Collected data entries
##############################

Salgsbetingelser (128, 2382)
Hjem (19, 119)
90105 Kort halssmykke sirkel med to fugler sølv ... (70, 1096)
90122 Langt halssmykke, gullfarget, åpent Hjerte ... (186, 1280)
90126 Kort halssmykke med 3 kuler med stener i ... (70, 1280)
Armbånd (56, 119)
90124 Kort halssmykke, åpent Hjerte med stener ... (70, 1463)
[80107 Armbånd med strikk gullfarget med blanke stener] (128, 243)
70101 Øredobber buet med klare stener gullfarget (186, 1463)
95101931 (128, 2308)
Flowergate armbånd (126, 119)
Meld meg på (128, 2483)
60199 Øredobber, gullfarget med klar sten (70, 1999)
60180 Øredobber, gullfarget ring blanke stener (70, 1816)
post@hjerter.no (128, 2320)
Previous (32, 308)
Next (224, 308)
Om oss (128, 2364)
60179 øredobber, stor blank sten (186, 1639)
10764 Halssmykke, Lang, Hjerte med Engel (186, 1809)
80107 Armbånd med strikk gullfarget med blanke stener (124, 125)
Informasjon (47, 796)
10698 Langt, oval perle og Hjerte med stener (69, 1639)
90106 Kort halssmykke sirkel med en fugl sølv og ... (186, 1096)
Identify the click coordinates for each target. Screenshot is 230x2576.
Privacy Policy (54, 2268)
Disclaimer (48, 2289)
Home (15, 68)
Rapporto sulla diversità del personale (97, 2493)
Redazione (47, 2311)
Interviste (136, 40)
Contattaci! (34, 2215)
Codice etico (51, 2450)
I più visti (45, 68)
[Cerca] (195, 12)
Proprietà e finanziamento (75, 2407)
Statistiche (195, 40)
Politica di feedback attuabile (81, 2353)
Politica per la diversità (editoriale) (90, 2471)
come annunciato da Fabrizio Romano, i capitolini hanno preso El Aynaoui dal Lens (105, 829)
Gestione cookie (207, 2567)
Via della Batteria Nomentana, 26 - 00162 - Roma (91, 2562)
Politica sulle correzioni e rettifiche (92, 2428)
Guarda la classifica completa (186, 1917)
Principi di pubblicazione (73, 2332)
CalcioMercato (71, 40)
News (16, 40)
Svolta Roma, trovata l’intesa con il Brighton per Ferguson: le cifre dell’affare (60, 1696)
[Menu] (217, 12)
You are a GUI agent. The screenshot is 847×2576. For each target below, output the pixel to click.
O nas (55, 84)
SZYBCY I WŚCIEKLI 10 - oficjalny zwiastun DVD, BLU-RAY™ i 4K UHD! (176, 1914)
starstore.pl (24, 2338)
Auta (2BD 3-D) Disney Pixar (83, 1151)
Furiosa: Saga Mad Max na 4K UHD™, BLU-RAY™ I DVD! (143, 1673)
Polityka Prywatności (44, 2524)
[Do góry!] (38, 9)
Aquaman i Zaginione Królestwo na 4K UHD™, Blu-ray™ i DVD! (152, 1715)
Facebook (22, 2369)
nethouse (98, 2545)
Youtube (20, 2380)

##############################

Task: Nothing but the lines from the one containing "Guarda la classifica completa (186, 1917)" to the end of the records above should appear, each copied exactly.

Answer to this problem:
Guarda la classifica completa (186, 1917)
Principi di pubblicazione (73, 2332)
CalcioMercato (71, 40)
News (16, 40)
Svolta Roma, trovata l’intesa con il Brighton per Ferguson: le cifre dell’affare (60, 1696)
[Menu] (217, 12)
You are a GUI agent. The screenshot is 847×2576. For each target below, output the pixel to click.
O nas (55, 84)
SZYBCY I WŚCIEKLI 10 - oficjalny zwiastun DVD, BLU-RAY™ i 4K UHD! (176, 1914)
starstore.pl (24, 2338)
Auta (2BD 3-D) Disney Pixar (83, 1151)
Furiosa: Saga Mad Max na 4K UHD™, BLU-RAY™ I DVD! (143, 1673)
Polityka Prywatności (44, 2524)
[Do góry!] (38, 9)
Aquaman i Zaginione Królestwo na 4K UHD™, Blu-ray™ i DVD! (152, 1715)
Facebook (22, 2369)
nethouse (98, 2545)
Youtube (20, 2380)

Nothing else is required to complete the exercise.